Necip Uysal'ın zorlu hayat mücadelesini konu ediniyor.İstanbul Beyoğlu'nda bulunan Tarlabaşında derme çatma, yıkık dökük bir gecekonduda geçmekte bu olaylar...
Babasını akciğer kanserinden kaybettiği gece geriye kalan çocukluğunu, bir anda kocaman bir delikanlı olmak zorunda bırakmış hayat...
Annesi, kız kardeşi ile birlikte çöpten karton toplar, bir yandan okulunu devam ettirmekte ve o genç delikanlı başarılı bir okul hayatı sonucu onkoloji doktoru olur... Kız kardeşi de başarılı bir Avukat olur... Sanki o eski günler hiç yaşanmamış gibi görünse de hep içlerinde yaşayamadığı çocukluğu kalmıştır her ikisinin de...
Ortaokuldan beri bir kızdan hoşlanır. Tabiki kız da Necip Uysal'dan hoşlanır. Karşılıklı bir duyguydu onlarınki. Dizilerde filmlerdeki gibi zengin kız fakir oğlan aşkı gibiydi... Tesadüflere inanır mısınız? Tesadüf müydü, yoksa sevgileri saf mıydı da kader tekrar onları bir araya getiren?
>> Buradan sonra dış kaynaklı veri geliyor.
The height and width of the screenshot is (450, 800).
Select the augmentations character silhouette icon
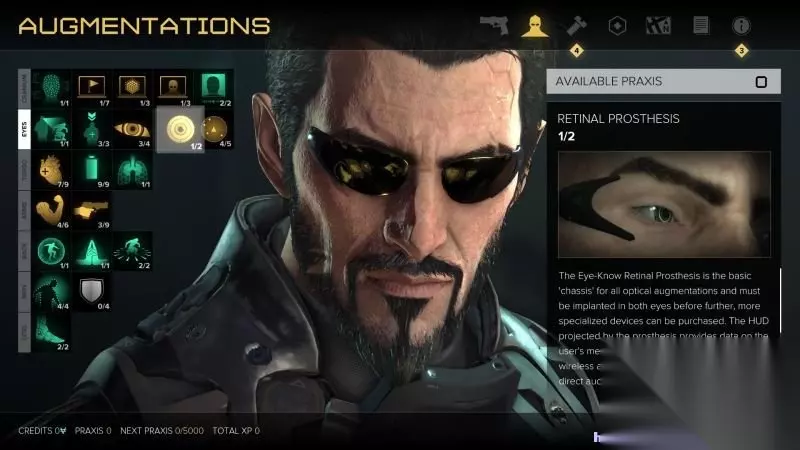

Rastlantı sonucu sevdiği kadını onkoloji servisinde tedavi için tekrar buluşturur. 2. evre kanser olan bu genç kadın iyileşme sürecinden geçer.
Necibin içi içini yer ve her an sevdiği kadının tıpkı babası gibi gün gelip ölecek diye hep korkuyla bakar hayata... Hayat bu defa Necip için acımasız olmaz Sevdiği kızın o yosun gözlerine vurgundur, yıllar geçmesine rağmen küçükken hediye ettiği kartondan çiçekleri saklamıştır. Necibin kızkardeşi ile çöpten topladıkları temiz kartonlara çiçek şeklini verip rengarenk pastel boyayla boyarlar ve sevdiği kıza hediye olarak verir o kadar maddi durumları olduğu halde nikahına bu kartondan çiçeklerle gelir onlar için manevi değeri yüksektir ve sevdiği kadınla evlenir ve çocuklarıyla beraber mutlu bir yaşam sürer, yarım kaldığı çocukluğunu çocuklarıyla birlikte tamamlar...
Hikayem basitti aslında, ödevim için modelim olmasını isteyecektim. Çabucak bitmesini istediğim, sıkıcı bir işten ibaretti. Renksiz hayatımın, renksiz olaylarından bir tanesiydi.
Tabii, nereden bilebilirdim ki solmuş renklerimi kendi renkleri ile renklendireceğini.